Consegna A: Secondo l'estratto, chi ha curato il programma?
Consegna B: Elenca tutte le persone che l'estratto indica come autori dei testi.
Consegna C: Traduci in inglese questa frase dell'estratto: "Un assaggio di Kinemacolor e tre restauri digitali completano la rassegna."

═════ Estratto del testo

Alla ricerca ricerca del colore dei film: Technicolor & Co.

Programma a cura di Gian Luca Farinelli
Testi di Meredith Brody, Ian Christie, Paola Cristalli, Jean Douchet, Mariann Lewinsky, Michael Pogorzelski, Jonathan Rosenbaum

 

Decima edizione della sezione dedicata al colore, la più amata dalla comunità del Cinema Ritrovato. La cinefilia, per decenni, si è nutrita del desiderio di vedere film introvabili. Oggi si trova, se non tutto, molto; ma vedere film in Technicolor resta un’esperienza veramente rara. Le copie vintage del più bel sistema a colori del cinema, che ogni anno portiamo sullo schermo dell’Arlecchino, ritrovano la memoria dei colori originali.
Proponiamo due classici anni Quaranta, Meet Me in St. Louis, prima grande ‘festa’ cromatica di Vincente Minnelli, e il capolavoro di John M. Stahl, Femmina folle, dove il Technicolor rende accecante la bellezza di Gene Tierney e l’abisso doloroso della sua personalità. Dopo il successo del suo ultimo bianco e nero, Psyco, Alfred Hitchcock realizza nel 1963 The Birds e, nel 1964, Marnie. Il perfetto tailleur color eau de Nil, l’Aston Martin coupé metallizzata con cui Hedren si reca a Bodega Bay, e il ‘biondo Kelly’ dei suoi capelli non avrebbero raggiunto la stessa luminosa efficacia senza il Technicolor, così come il terrore suscitato dagli uccelli risiede nel loro essere pure macchie di nero. Quando le macchie nere scompaiono e la normalità pare ricomporsi, siamo come rassicurati nel ritrovare l’affettuoso calore del Technicolor… In Marnie, al contrario, è il colore a suscitare la paura: “I colori! Non li sopporto quei colori!”. È impossibile pensare a Marnie senza ricordare il rosso, ovvero il rimosso della protagonista che ritorna a sciogliere il plot.
Dall’Academy Film Archive l’attesissima lezione di Mike Pogo, che presenterà al pubblico i test per la stampa dei film e quattro copie Technicolor dei primi anni Settanta, realizzati poco prima della chiusura del laboratorio, nel 1974. Quattro film firmati da direttori della fotografia che, collaborando con grandi registi, hanno cambiato la storia del colore cinematografico.
Geoffrey Unsworth, vincitore dell’Oscar per Cabaret, inventa nel film di Bob Fosse una fotografia che farà scuola, in cui le luci del cabaret invadono e colorano la scena, restituendo ai bianchi e ai neri la funzione di colori. In The Godfather Coppola e Gordon Willis, maestro della penombra e delle sottoesposizioni, creano un’atmosfera in cui manca la luce, come manca la pace nella famiglia Corleone. In Deliverance di John Boorman, Vilmos Zsigmond decolora le scene fluviali, freddo annuncio di quello che sta per avvenire. In The Getaway di Sam Peckinpah, Lucien Ballard, un gigante delle luci da Marocco di von Sternberg a Il mucchio selvaggio dello stesso Peckinpah, dà un nitore bruciato all’attrazione tra Steve McQueen e Ali MacGraw.
Un assaggio di Kinemacolor e tre restauri digitali completano la rassegna. Due film Republic scelti da Martin Scorsese, il Technicolor Laughing Anne (1953) e il Trucolor The Plunderers. E Carosello napoletano (1953) di Ettore Giannini, in cui Piero Portalupi s’ispira agli effetti teatrali, ai colori stencil del cinema muto, e al Technicolor, creando un efficacissimo carosello di colori.

══════════
═════ Dati forniti

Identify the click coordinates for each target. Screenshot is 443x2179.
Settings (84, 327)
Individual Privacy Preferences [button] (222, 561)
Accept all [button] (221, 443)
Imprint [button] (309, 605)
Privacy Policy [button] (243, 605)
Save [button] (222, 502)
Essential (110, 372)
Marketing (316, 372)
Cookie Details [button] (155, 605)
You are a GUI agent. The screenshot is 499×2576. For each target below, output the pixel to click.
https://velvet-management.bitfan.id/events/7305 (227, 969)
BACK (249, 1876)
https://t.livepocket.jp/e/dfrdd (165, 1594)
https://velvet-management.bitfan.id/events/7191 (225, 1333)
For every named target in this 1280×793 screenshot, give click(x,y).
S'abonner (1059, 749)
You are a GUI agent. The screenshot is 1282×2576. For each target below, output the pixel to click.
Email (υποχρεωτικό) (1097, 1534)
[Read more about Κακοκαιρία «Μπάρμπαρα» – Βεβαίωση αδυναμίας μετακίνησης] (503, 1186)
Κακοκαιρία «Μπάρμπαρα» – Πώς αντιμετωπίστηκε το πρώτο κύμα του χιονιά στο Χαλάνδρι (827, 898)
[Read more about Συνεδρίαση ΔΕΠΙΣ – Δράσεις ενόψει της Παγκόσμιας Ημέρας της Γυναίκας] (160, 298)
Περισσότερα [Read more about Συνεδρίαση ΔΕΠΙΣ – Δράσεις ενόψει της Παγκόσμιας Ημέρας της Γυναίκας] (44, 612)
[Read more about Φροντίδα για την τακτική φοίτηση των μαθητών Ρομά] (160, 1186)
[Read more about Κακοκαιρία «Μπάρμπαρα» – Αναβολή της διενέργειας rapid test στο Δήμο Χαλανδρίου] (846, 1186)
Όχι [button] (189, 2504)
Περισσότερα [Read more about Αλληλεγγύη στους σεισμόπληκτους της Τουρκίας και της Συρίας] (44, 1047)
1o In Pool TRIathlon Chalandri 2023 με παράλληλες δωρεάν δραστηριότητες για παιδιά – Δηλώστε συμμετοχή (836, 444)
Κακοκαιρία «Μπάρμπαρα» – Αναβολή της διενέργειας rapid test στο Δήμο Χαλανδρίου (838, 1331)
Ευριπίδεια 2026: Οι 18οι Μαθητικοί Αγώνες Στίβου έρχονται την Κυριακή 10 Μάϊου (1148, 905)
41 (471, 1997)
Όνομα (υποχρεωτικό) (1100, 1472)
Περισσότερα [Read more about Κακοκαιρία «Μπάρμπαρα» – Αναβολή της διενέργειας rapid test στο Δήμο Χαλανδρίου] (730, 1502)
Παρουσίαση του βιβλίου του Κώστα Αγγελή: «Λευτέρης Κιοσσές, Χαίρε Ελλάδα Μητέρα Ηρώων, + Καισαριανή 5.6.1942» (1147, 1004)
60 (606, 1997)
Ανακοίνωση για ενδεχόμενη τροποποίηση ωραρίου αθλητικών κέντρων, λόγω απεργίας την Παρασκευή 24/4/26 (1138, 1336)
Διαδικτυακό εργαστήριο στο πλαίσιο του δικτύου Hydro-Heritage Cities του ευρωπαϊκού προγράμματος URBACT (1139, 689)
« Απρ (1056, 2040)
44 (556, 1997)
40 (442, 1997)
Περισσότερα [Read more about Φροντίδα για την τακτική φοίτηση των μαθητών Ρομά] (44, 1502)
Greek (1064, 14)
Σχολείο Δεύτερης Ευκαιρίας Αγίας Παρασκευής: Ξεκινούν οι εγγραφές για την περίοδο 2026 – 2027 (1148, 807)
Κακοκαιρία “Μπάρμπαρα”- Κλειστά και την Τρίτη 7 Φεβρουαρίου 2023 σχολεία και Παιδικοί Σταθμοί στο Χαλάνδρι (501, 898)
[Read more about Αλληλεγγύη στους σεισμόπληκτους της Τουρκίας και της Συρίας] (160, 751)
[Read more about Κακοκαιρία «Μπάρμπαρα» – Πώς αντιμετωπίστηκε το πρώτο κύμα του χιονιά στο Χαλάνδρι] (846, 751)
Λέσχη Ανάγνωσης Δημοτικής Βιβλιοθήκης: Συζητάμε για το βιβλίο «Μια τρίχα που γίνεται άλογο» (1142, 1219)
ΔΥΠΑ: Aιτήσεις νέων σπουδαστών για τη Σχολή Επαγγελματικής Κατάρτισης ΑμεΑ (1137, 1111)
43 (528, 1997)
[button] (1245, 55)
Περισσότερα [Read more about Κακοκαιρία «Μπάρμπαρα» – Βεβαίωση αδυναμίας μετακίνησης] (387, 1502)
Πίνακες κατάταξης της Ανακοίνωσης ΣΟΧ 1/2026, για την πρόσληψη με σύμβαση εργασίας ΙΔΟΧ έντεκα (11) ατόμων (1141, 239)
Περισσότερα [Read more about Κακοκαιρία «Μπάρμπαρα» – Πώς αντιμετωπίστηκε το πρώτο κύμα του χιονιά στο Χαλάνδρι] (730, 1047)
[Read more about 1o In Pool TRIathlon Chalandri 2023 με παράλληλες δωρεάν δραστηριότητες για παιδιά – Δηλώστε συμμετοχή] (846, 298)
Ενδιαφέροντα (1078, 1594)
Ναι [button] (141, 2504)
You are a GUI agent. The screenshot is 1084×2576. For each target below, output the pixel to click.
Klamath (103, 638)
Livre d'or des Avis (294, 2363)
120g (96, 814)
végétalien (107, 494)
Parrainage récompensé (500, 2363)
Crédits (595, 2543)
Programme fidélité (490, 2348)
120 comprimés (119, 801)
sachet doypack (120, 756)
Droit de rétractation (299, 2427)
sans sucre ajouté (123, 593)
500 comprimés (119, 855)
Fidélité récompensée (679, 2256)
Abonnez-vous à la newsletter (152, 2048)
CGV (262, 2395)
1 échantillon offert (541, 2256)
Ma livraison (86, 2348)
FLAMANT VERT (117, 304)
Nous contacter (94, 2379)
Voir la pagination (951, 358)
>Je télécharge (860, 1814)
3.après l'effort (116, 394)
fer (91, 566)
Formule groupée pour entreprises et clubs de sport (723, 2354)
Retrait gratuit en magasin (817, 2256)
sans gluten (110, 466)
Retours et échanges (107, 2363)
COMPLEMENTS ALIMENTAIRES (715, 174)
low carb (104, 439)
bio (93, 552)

══════════

Risposta scritta A: Gian Luca Farinelli.

Risposta scritta B: Meredith Brody, Ian Christie, Paola Cristalli, Jean Douchet, Mariann Lewinsky, Michael Pogorzelski, Jonathan Rosenbaum

Risposta scritta C: A taste of Kinemacolor and three digital restorations complete the series.